##### Textauszug #####

Rheinische Post - Xanten and Moers
Die Zukunft der Arbeit
Menschen verdienten früher vorwiegend in der Landwirtschaft und in Fabriken ihr Geld. Heute setzt sich das mobile Arbeiten als Dienstleistung durch. Zudem wird die Pflege älterer Menschen zu einem Berufsfeld mit wachsender Bedeutung.
Wie sah das Arbeitsleben in den Jahren nach1946 aus, als die Rheinische Post gegründet wurde? Bis zu 48 Stunden dauerte die reguläre Arbeitswoche, sofern Menschen in den Nachkriegsjahren überhaupt eine Stelle hatten. Die Anwesenheit im Unternehmen war unverzichtbar, in der Land- und Forstwirtschaft, im Bergbau sowie der Fischerei arbeitete noch jeder vierte Beschäftigte. Mehr als 40 Prozent der Beschäftigten waren in der Produktion, nur rund ein Drittel arbeitete im breit gestreuten Dienstleistungssektor inklusive Gaststätten, Hotels und öffentlichem Dienst.
Aktuell sieht die Lage völlig anders aus. Nur noch 1,4 Prozent der Berufstätigen in Deutschland arbeiten im primären Sektor inklusive der Landwirtschaft und den wenigen Fischern. Nur noch ein Viertel der Mitarbeiter ist in der Produktion aktiv, wobei auch diese Aufgaben immer häufiger auch vom Büros aus erledigt werden, Kollege Roboter hat Einzug gehalten bei Ford, Volkswagen oder auch bei Henkel und Bayer.
Und während drei Viertel der Menschen in Deutschland mit Dienstleistungen beschäftigt sind, ist die Arbeitszeit auf im Durchschnitt nur noch 38 Stunden für eine Vollzeitstelle gesunken, nachdem seit Mitte der 60er Jahre die 40-Stunden-Woche in immer mehr Branchen eingeführt wurde. „Wir sind auf dem Weg in die postindustrielle Dienstleistungsgesellschaft“, sagt Franz Arnold, Chef der Kölner Beratungsfirma Evolog, „die reine Produktion anfassbarer Güter verliert an Bedeutung.“
Vom Zwang zur dauerhaften Anwesenheit in der Firma verabschieden sich Unternehmen und Verwaltung zunehmend: Während der Corona-Krise wurden Mitarbeiter zu rund 80 Prozent ins Homeoffice geschickt, ein Trend, der nicht ganz zurückgedreht werden wird. „Dem hybriden Arbeiten gehört die Zukunft“, sagte jüngst Telekom-Chef Tim Höttges. Beschäftigte würde viele Aufgaben konzentriert an einigen Tagen pro Woche oder im Monat zu Hause erledigen, während die zentralen Büros vorrangig Orte des Austausches und der Kommunikation würden.

##### Bereitgestellte Daten #####

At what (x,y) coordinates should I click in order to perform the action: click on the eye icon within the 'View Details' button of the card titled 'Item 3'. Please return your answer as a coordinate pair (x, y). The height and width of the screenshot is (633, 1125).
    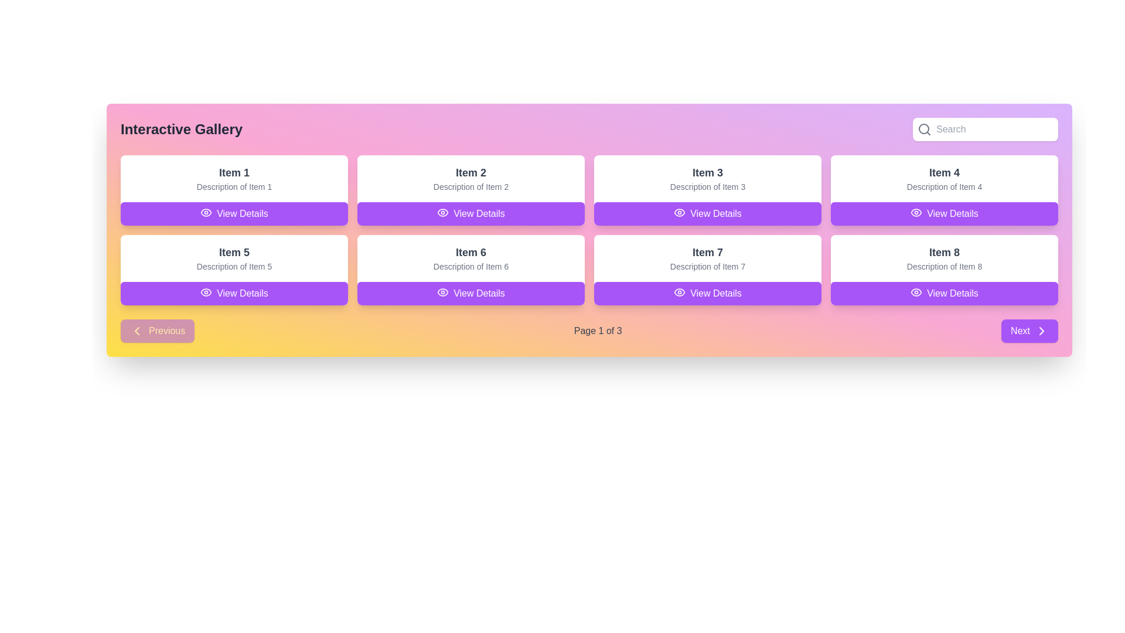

#####

▸ Ihre Aufgaben
A) Beantworten Sie diese Fragen zum Artikel zur Zukunft der Arbeit:
(i) Wie lange dauerte die reguläre Arbeitswoche in den Nachkriegsjahren höchstens?
(ii) Wie viel Prozent der Berufstätigen in Deutschland arbeiten heute noch im primären Sektor?
(iii) Welcher Anteil der Mitarbeiter wurde während der Corona-Krise ins Homeoffice geschickt?
B) Setzen Sie bitte den Artikel zur Zukunft der Arbeit nach seinem letzten Satz fort.
Die Daten stammen aus einer anderen Quelle als der Artikel zur Zukunft der Arbeit.

▸ Ergebnisse je Aufgabe
A)
(i) Bis zu 48 Stunden.
(ii) 1,4 Prozent.
(iii) Rund 80 Prozent.

B)
Ebenso sehen auch Bayer, Henkel oder ThyssenKrupp die Zukunft: In Betriebsvereinbarungen wird das zeitweise Recht auf Homeoffice festgeschrieben, um gerade junge, weibliche Talente an die Firmen zu binden, aber einen kompletten Abschied der Menschen ins Heimbüro will niemand. „Viele wollen nicht auf Dauer nur im Home-Office arbeiten“, sagt Sylvie Nicol, Personalvorstand von Henkel, und ergänzt: „Kolleginnen und Kollegen freuen sich schon jetzt darauf, wieder real zusammenzukommen. Wir brauchen auch den unmittelbaren Austausch.“
Die nächsten Jahre wird Deutschland voraussichtlich einen gespaltenen Arbeitsmarkt aufweisen. Hunderttausende einfache Bürojobs drohen aufgrund der fortschreitenden Digitalisierung wegzufallen. Egal ob es um die Prüfung von Versicherungsanträgen, von Steuererklärungen, von Warenbestellungen geht oder um das Reservieren von Hotelbetten oder Fahrkarten - Apps, Großcomputer und in sie integrierte Programme für „künstliche Intelligenz“übernehmen immer mehr Aufgaben, die früher am Schreibtisch von Menschen erledigt wurden.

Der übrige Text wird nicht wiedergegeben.